Special Report-US recovery and the jobs outlook
Wednesday, April 14th, 2010Investors are becoming more focused on whether the Fed will change its policy guidance and drop its “extended period” language as the US recovery improves. A change in the “extended period” language would set the stage for the eventual tightening of monetary policy by the Fed. The US reported better than expected retail sales growth in March with business inventories at the highest level since July and inflation subdued. Today’s jump in US retail sales and the restocking inventories may increase speculation about a change in the Fed’s policy guidance. An influential think tank (Medley) suggests that the Fed may soon change its policy guidance. In his prepared statement before Congress today Chairman Bernanke was cautiously optimistic about the US recovery but he made no reference to “extended period” language. The lack of reference to the “extended period” language dampened speculation that the Fed will change its policy guidance anytime soon and USD traded lower. Bernanke went onto say that he sees some encouraging signs in the labor market as layoffs are slowing, but he remains concerned that 44% of those out of work have been of work for more than six months. Bernanke says that it will take a significant amount of time to restore the 8.5mln jobs lost during the recession.

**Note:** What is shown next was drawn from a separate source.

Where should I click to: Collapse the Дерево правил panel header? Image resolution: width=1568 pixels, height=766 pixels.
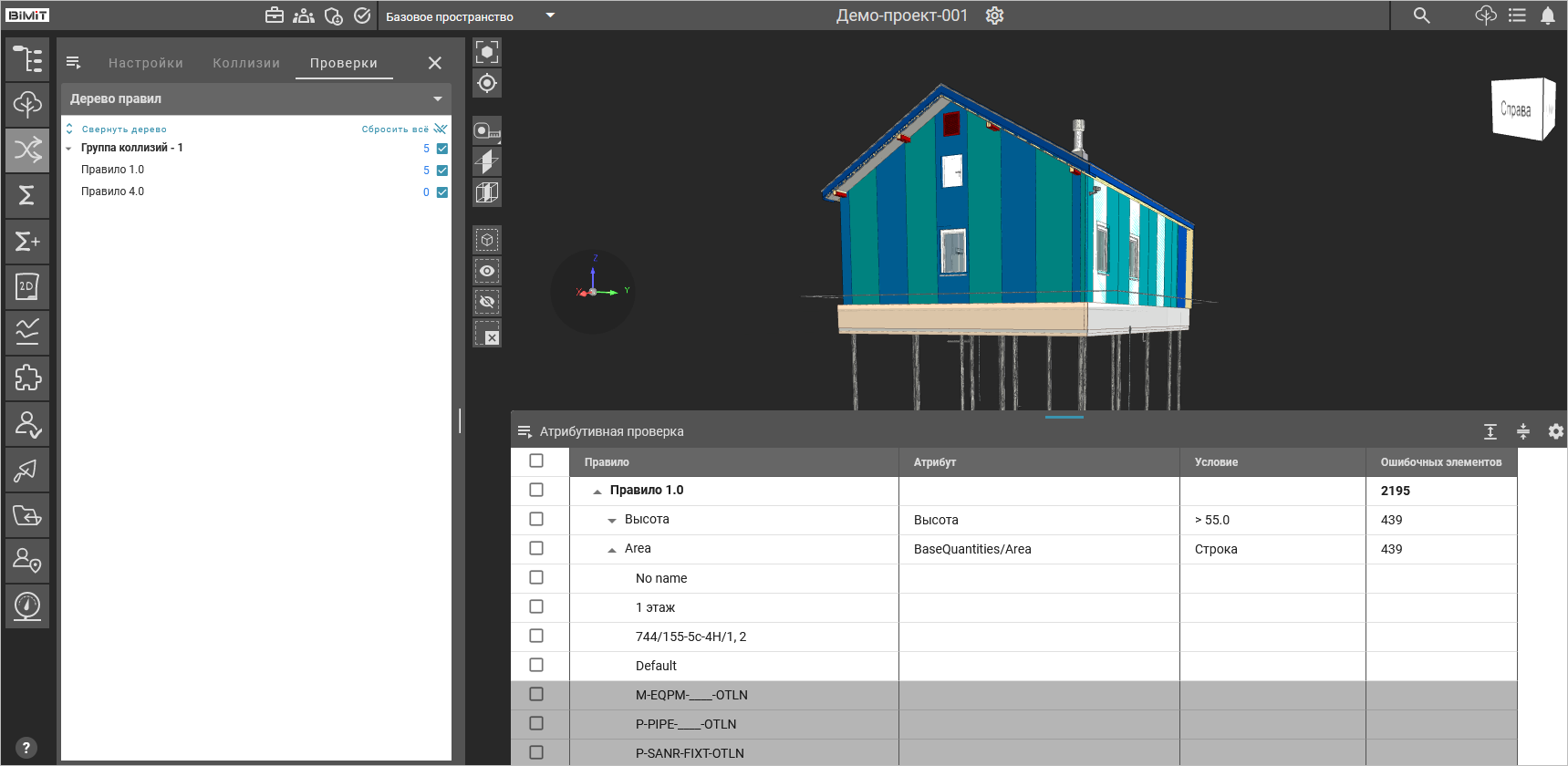click(438, 98)
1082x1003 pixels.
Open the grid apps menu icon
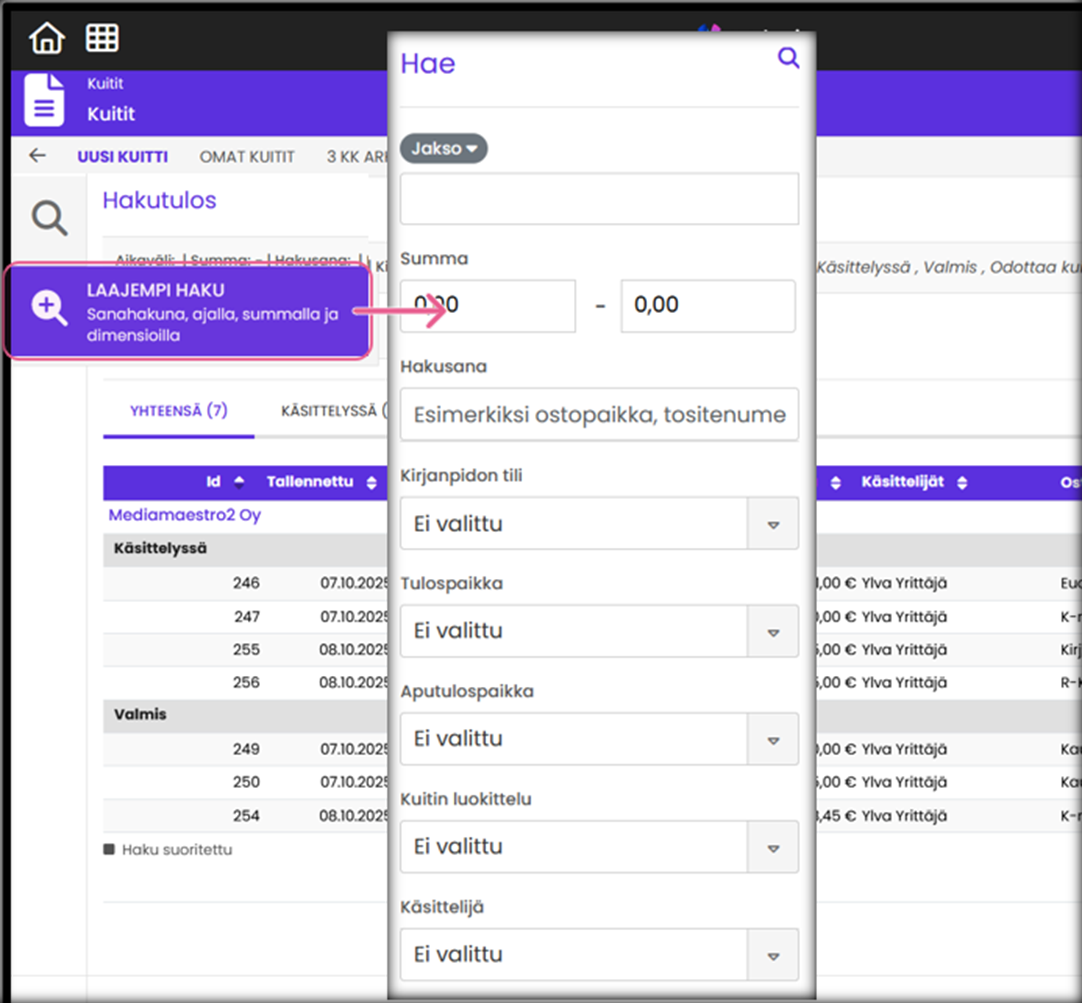coord(102,38)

Fed officials have indicated that Fed policy will be data-driven and the most important data set is employment. Until the Fed sees a sustainable uptrend in employment growth the Fed is unlikely to hike interest rates. Subdued inflation will allow the Fed to maintain low yields for a longer time as inflation expectations remain well anchored. Focus turns to Thursday’s release of US jobless claims. Jobless claims need to fall below 400k to confirm that the US economy is creating enough jobs to reduce the headline unemployment rate. Jobless claims for the week ending 04/10 are expected to fall to 440k from 460k last week. The jobless claims report will likely confirm that layoffs are slowing but it remains unclear if the US recovery will be strong enough to create enough jobs to significantly reduce US unemployment.
Robert Reich penned a piece in Tuesday’s Wall Street Journal titled “The Jobs Picture Still Looks Bleak”. According to Reich it is hard to see how the US will experience a vigorous economic recovery with unemployment elevated and the housing market still on shaky ground. The White House and a number of economists cheered last month’s unemployment report which showed that the US added 162k jobs. Reich notes that a third of the jobs created in March were temporary and that when you subtract the temporary jobs just 122k jobs were created. This according to Reich is less than the 150k new jobs needed just to keep up with population growth. During the recession that started in December 2007 8.5mln jobs were lost. According Reich because of the length of the recession the US economy failed to create another 2.7mln jobs that were needed to match population growth. This means the US has lost close to 11mln jobs since December 2007. Reich says that even if 300k new jobs are created every month it would take five years to catch up to where the labor market was when the recession began. In addition Reich notes that consumer spending is unlikely to return to pre-recession levels because many families rely on two incomes and during the recession a number of families have been faced with the loss of one wage earner. The loss of one wage earner, the decreased value of home prices and lower wages will limit the recovery in consumer spending and points to a weak recovery. According to the Commerce Department’s Bureau of Economic Analysis personal income for Americans excluding government payouts has fallen by 3.2% since Obama took office in January 2009. Reich also expressed concern that a number of US jobs that have been lost are unlikely to ever return.
According to an AP survey US unemployment is likely stay high for the next two years dropping to 9.3% at the end of 2010 and to 8.4% at the end of 2011. Mark Zandi Chief economist at Moody’s Economy.com says unemployment could rise above 10.2% as people who have given up looking for work have not been counted in latest unemployment data and will be counted when encouraged by the recovery look for work again. Thursday’s jobless claims report is expected to confirm that initial claims continue to fall and the trend for improvement in the US labor market continues, but as Reich says the economic recovery may not be strong enough to create the number of jobs needed to bring the US unemployment rate back toward pre-recession levels. Jobs growth is expected at 220k in April, 250k in May and 150k in June. The White House Council of Economic Advisors says the stimulus package created or saved between 2.2mln and 2.8mln jobs trough Q1 2010 and the US is on track to create or save 3.5mln jobs by the end of the year. Thursday’s initial jobless report is unlikely to alter the outlook for steady Fed policy or intensify speculation that the Fed will soon drop its “extended period” language. This means that the trend in US equity and commodity markets will likely continue and USD may experience light selling pressure as the Fed remains on hold.